When exactness matters, `.to_str()` returns `Option<&str>`, so the caller is forced to deal with the situation that the file name may not be UTF-8.

Being sloppy with file name encodings is how data is lost. Go is sloppy with strings of all kinds, file names included.

Thanks for your reply. I understand that encoding the character set in the type system is more explicit and can help find bugs.

But forcing all strings to be UTF-8 does not magically help with the issue you described. In practice I've often seen the opposite: Now you have to write two code paths, one for UTF-8 and one for everything else. And the second one is ignored in practice because it is annoying to write. For example, I built the web server project in your other submission (very cool!) and gave it a tar file that has a non-UTF-8 name. There is no special handling happening, I simply get "error: invalid UTF-8 was detected in one or more arguments" and the application exits. It just refuses to work with non-UTF-8 files at all -- is this less sloppy?

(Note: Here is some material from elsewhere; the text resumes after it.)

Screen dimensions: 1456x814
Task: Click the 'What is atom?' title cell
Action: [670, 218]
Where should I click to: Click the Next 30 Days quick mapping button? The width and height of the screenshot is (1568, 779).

Forcing UTF-8 does not "fix" compatibility in strange edge cases, it just breaks them all. The best approach is to treat data as opaque bytes unless there is a good reason not to. Which is what Go does, so I think it is unfair to blame Go for this particular reason instead of the backup applications.

  • > It just refuses to work with non-UTF-8 files at all -- is this less sloppy?

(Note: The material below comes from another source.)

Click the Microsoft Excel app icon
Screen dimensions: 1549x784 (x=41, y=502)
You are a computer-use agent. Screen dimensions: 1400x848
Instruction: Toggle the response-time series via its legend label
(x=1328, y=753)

    You can debate whether it is sloppy but I think an error is much better than silently corrupting data.

    > The best approach is to treat data as opaque bytes unless there is a good reason not to

    This doesn't seem like a good approach when dealing with strings which are not just blobs of bytes. They have an encoding and generally you want ways to, for instance, convert a string to upper/lowercase.

  • Can't say I know the best way here. But Rust does this better than anything I've seen.

    I don't think you need two code paths. Maybe your program can live its entire life never converting away from the original form. Say you read from disk, pick out just the filename, and give to an archive library.

    There's no need to ever convert that to a "string". Yes, it could have been a byte array, but taking out the file name (or maybe final dir plus file name) are string operations, just not necessarily on UTF-8 strings.

    And like I said, for all use cases where it just needs to be shown to users, the "lossy" version is fine.

    > I simply get "error: invalid UTF-8 was detected in one or more arguments" and the application exits. It just refuses to work with non-UTF-8 files at all -- is this less sloppy?

    Haha, touche. But yes, it's less sloppy. Would you prefer that the files were silently skipped? You've created your archive, you started the webserver, but you just can't get it to deliver the page you want.

    In order for tarweb to support non-UTF-8 in filenames, the programmer has to actually think about what that means. I don't think it means doing a lossy conversion, because that's not what the file name was, and it's not merely for human display. And it should probably not be the bytes either, because tools will likely want to send UTF-8 encoded.

    Or they don't. In either case unless that's designed, implemented, and tested, non-UTF-8 in filenames should probably be seen as malformed input. For something that uses a tarfile for the duration of the process's life, that probably means rejecting it, and asking the user to roll back to a previous working version or something.

    > Forcing UTF-8 does not "fix" compatibility in strange edge cases

    Yup. Still better than silently corrupting.

    Compare this to how for Rust kernel work they apparently had to implement a new Vec equivalent, because dealing with allocation failures is a different thing in user and kernel space[1], and Vec push can't fail.

    Similarly, Go string operations cannot fail. And memory allocation issues has reasons that string operations don't.

    [1] a big separate topic. Nobody (almost) runs with overcommit off.

    • An error is better than silent corruption, sure.

      But there is no silent corruption when you pass the data as opaque bytes, you just get some placeholder symbols when displayed. This is how I see the file in my terminal and I can rm it just fine.

      And yes, question marks in the terminal are way better than applications not working at all.

      The case of non-UTF-8 being skipped is usually a characteristic of applications written in languages that don't use bytes for their default string type, not the other way around. This has bitten me multiple times with Python2/3 libraries.

    •   There's no need to ever convert that to a "string". 
      

      Until you run into a crate that wants the filename in String form.